Fixed star:  HATSYA
Constellation:  Iota (ι) Orion
Longitude 1900: 21GEM36 Longitude 2000: 23GEM00
Declination 1900:  -05.59' Declination 2000:  -05.54'
Right ascension:  05h 35m Latitude:  -29.11'
Spectral class:  O9 Magnitude:  2.9

The history of the star: Hatsya

from p.317 of Star Names, Richard Hinckley Allen, 1889.
[A scanned copy can be viewed on this webpage]

HatsyaIota (ι) Orion, Hatsya, is a triple and nebulous star, 3.5, 8.5, and 11, white, pale blue, and grape red in the sword tip of the Hunter, the brightest star in Orion's sword.

Al Tizini (Arabian astronomer, first half of 16th century) designated this as Na'ir al Saif, the Bright One in the Sword, but it is practically unnamed with us [Wikipedia says it is a traditional name; "sometimes with the typographic error Hatysa."], although far more deserving of the title Saiph than is the succeeding star kappa (κ Saiph).

In China it was Fa, a Middle-man, upsilon (υ) and intermediate stars being included under this name; but Edkins translates the word "Punishment," and gives another title for it, — Tui, or Jui, the Sharp Edge, analogous to the Arabian Saif and perhaps taken from it.

[Star Names, Their Lore and Meaning, Richard Hinckley Allen, 1889].

 

 

 

 

 

 

 

 

 

The astrological influences of the constellation Orion

Legend: The giant Orion was created out of an ox-hide by the Gods, Jupiter, Neptune and Mercury, at the request of Hyreus who had entertained them. He was blinded by Oenopion (the name means "wine-faced") for having raped Merope, Oenopion's daughter, but recovered his sight by exposing his eyes to the rising sun. In consequence of his boast that he could slay any beast bred upon the earth the scorpion (Scorpius) was brought forth and Orion died from its sting. [Robson*, p.55.]

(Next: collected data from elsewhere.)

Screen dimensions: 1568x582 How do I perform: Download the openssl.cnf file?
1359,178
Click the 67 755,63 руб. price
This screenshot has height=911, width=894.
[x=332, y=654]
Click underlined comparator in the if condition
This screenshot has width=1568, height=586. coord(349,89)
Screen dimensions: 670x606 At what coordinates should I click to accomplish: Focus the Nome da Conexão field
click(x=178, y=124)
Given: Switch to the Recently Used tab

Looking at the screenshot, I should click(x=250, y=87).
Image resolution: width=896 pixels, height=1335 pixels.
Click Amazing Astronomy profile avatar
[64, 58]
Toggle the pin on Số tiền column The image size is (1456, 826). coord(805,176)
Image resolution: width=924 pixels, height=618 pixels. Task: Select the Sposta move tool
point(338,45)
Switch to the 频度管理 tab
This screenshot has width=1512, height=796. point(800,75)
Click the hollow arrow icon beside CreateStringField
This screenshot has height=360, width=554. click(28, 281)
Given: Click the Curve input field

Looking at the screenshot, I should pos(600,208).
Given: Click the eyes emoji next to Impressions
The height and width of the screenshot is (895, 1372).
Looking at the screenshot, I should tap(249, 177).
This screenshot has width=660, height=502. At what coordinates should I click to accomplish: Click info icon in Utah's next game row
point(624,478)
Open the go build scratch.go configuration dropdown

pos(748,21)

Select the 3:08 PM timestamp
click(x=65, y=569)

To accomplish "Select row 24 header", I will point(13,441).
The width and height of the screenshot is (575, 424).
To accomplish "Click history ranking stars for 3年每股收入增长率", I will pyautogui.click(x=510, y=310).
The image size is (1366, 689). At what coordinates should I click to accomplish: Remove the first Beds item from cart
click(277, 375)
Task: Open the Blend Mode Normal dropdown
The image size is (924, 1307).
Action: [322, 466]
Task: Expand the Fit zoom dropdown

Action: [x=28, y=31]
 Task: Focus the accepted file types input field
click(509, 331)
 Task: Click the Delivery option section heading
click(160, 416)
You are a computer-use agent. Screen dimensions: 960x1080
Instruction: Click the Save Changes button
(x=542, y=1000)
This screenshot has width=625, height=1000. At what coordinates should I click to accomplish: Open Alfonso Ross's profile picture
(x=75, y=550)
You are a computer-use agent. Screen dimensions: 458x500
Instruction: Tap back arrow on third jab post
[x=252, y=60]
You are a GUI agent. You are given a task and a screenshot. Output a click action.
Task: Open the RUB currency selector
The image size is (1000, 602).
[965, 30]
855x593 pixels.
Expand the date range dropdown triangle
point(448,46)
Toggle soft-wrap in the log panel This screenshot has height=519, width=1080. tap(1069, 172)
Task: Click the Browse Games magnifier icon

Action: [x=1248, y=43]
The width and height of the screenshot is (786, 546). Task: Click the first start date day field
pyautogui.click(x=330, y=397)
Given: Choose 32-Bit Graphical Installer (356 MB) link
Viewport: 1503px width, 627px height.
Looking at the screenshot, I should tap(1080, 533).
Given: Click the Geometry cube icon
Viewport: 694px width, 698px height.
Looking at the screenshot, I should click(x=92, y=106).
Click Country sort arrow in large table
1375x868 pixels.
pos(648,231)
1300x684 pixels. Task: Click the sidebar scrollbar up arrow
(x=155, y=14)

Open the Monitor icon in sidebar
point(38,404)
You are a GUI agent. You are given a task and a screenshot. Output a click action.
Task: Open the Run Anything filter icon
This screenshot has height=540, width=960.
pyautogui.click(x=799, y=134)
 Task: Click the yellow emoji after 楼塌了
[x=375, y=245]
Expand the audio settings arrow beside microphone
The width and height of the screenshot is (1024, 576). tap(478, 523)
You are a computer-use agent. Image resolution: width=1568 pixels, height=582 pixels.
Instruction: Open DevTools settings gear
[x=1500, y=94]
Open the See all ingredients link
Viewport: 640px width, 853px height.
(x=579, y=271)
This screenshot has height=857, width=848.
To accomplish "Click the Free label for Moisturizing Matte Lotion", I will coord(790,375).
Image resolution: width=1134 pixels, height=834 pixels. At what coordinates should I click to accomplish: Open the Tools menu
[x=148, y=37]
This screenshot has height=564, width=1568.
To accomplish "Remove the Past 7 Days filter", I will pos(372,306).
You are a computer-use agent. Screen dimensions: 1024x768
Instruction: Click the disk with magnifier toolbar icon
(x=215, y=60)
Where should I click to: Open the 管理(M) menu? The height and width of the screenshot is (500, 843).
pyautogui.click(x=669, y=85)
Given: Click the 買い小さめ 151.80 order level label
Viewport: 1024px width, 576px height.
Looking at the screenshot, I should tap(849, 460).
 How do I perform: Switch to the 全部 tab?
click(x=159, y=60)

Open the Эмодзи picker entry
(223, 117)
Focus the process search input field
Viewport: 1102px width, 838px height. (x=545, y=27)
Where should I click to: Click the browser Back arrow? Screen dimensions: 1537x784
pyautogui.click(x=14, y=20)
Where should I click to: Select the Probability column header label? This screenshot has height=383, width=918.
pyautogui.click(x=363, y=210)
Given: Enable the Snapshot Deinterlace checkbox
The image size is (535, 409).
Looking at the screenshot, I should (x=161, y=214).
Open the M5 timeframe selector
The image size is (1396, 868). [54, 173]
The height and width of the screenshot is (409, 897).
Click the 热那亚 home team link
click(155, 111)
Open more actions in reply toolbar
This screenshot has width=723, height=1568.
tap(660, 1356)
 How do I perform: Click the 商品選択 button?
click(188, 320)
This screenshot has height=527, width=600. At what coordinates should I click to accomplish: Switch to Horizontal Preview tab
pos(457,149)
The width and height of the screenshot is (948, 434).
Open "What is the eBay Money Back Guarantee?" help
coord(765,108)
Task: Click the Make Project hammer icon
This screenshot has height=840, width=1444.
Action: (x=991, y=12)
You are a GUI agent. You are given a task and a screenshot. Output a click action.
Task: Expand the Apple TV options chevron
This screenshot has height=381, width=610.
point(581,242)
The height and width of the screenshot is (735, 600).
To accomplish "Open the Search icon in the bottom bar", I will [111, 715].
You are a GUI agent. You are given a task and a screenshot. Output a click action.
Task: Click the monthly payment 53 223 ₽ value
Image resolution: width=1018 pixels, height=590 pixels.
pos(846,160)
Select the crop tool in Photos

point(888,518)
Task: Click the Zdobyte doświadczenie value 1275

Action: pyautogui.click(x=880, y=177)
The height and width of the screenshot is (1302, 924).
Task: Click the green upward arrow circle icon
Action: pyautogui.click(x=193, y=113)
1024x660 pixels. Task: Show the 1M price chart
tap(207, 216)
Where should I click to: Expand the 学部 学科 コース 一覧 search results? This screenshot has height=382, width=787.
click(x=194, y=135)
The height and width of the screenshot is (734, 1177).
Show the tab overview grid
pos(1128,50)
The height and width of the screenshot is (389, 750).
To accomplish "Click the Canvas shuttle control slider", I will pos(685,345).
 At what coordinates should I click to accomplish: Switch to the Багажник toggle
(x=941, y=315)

Influences: According to Ptolemy the bright stars with the exception of Betelgeuze and Bellatrix are like Jupiter and Saturn. It is said to give a strong and dignified nature, self-confidence, inconstancy, arrogance, violence, impiety, prosperity in trade and particularly by voyages or abroad, but danger of treachery and poison. It was thought by the Romans to be very harmful to cattle and productive of storms. By the Kabalists it is associated with the Hebrew letter Aleph and the 1st Tarot Trump "The Juggler." [Robson*, p.55.]

The astrological influences of the constellation Orion given by Manilius:

"Near neighbor to the Twins (Gemini), Orion may be seen stretching his arms over a vast expanse of sky and rising to the stars with no less huge a stride. A single light marks each of his shining shoulders, and three aslant trace the downward line of his sword: but three mark Orion's head, which is imbedded in high heaven with his countenance remote. It is Orion who leads the constellations as they speed over the full circuit of heaven." [Astronomica, Manilius, 1st century AD. p.35.]

"Orion will fashion alert minds and agile bodies, souls prompt to respond to duty's call, and hearts which press on with unflagging energy in spite of every trial. A son of Orion's will be worth a multitude and will seem to dwell in every quarter of the city; flying from door to door with the one word of morning greeting, he will enjoy the friendship of all." [Astronomica, Manilius, 1st century AD. p.305.]

References:

*[Fixed Stars and Constellations in Astrology, Vivian E. Robson, 1923].